>>>>>

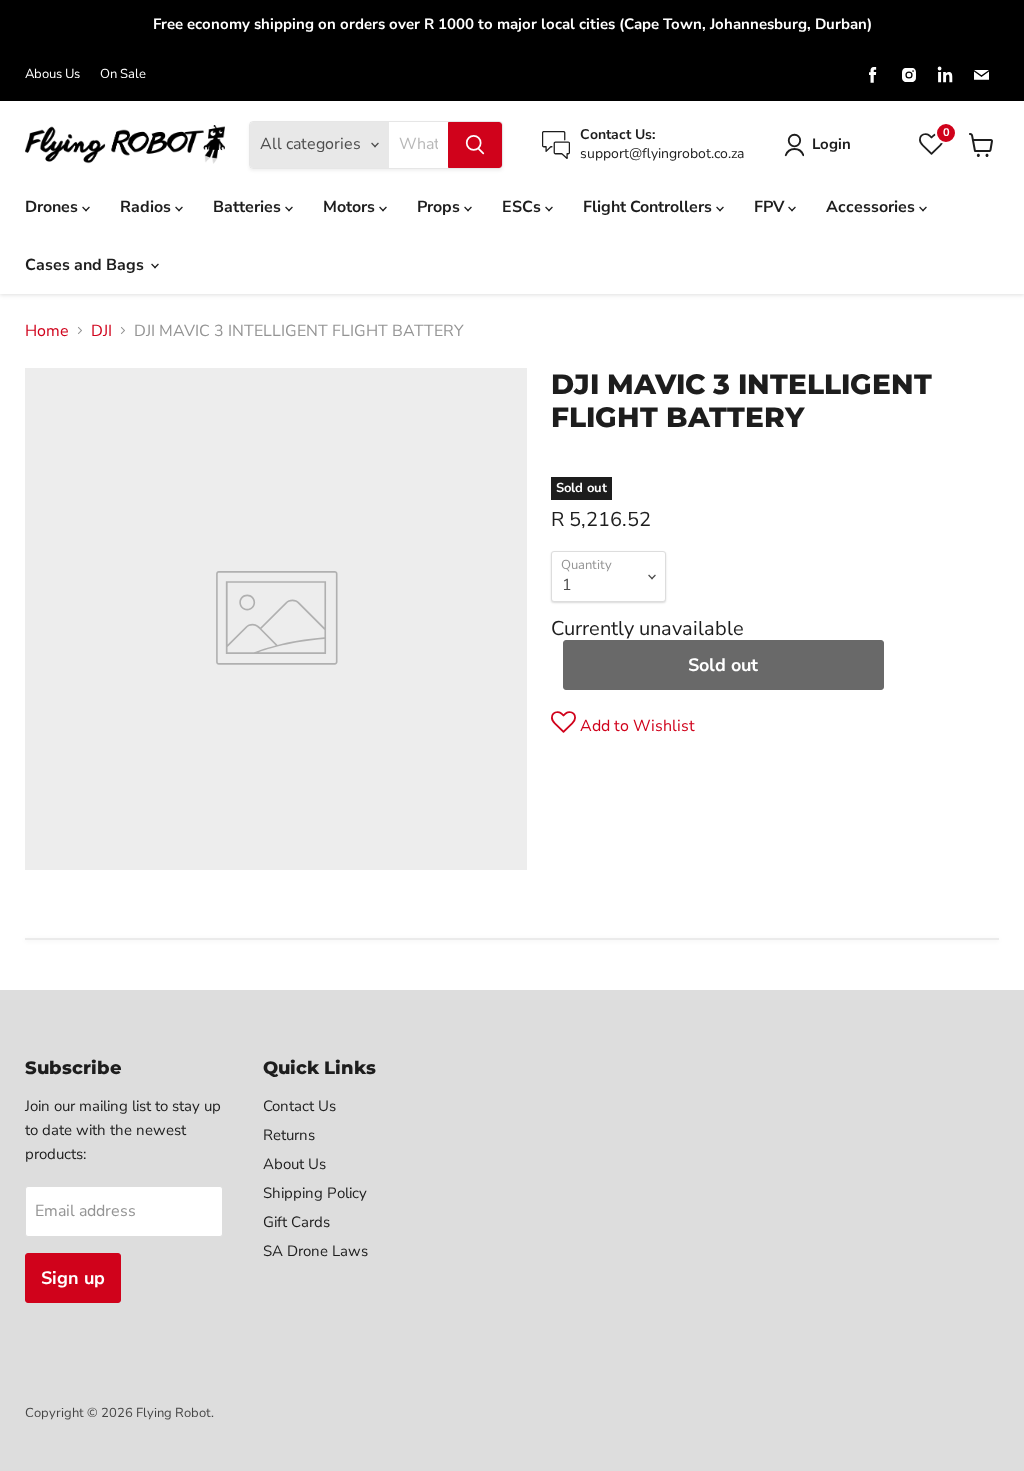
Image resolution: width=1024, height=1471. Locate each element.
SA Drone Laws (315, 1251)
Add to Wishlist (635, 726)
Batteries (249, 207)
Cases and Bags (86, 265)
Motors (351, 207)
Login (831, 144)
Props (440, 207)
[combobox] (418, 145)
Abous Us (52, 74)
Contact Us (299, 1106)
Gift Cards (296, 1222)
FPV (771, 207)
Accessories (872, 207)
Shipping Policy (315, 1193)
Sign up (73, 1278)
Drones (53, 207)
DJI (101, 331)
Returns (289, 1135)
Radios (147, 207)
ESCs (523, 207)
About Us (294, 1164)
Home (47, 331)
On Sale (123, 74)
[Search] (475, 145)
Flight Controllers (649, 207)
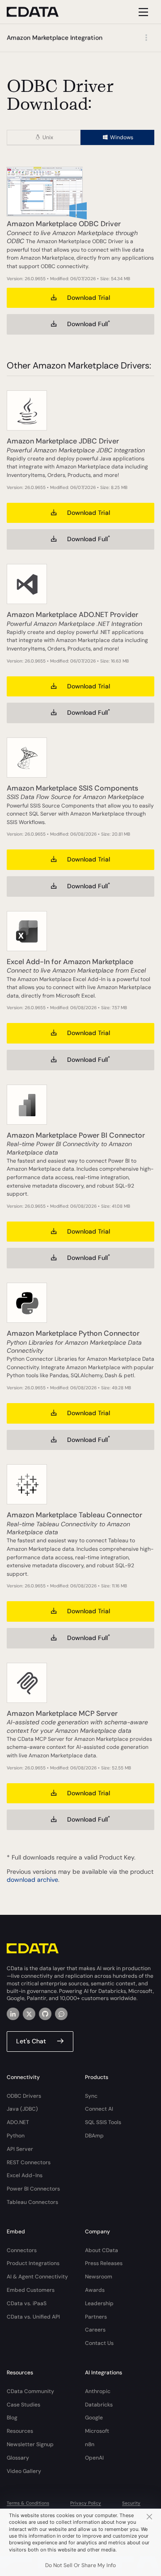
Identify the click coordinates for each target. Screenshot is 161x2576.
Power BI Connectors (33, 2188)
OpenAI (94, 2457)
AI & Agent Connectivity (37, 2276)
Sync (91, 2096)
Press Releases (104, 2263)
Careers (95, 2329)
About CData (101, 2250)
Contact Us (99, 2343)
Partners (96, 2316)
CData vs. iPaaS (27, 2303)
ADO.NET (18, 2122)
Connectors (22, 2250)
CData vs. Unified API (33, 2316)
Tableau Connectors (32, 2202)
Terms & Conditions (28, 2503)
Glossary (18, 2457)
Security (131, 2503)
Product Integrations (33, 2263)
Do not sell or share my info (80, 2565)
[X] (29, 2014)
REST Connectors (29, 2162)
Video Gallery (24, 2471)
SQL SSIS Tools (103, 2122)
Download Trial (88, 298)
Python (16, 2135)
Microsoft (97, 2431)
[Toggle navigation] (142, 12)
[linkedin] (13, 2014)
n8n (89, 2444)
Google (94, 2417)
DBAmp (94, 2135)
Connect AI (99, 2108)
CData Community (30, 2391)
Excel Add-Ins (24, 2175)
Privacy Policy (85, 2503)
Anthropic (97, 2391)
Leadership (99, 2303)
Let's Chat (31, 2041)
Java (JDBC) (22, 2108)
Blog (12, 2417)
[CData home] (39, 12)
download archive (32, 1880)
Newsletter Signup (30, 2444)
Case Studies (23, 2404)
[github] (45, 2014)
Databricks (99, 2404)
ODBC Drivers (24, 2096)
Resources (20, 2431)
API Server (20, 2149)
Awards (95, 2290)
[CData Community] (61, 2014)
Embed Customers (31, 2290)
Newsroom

<<<<<

Activity:
Scan the material for the string "CData". Copy each line where it appears.

Solution to the problem:
About CData (101, 2250)
CData vs. iPaaS (27, 2303)
CData vs. Unified API (33, 2316)
CData Community (30, 2391)
[CData home] (39, 12)
[CData Community] (61, 2014)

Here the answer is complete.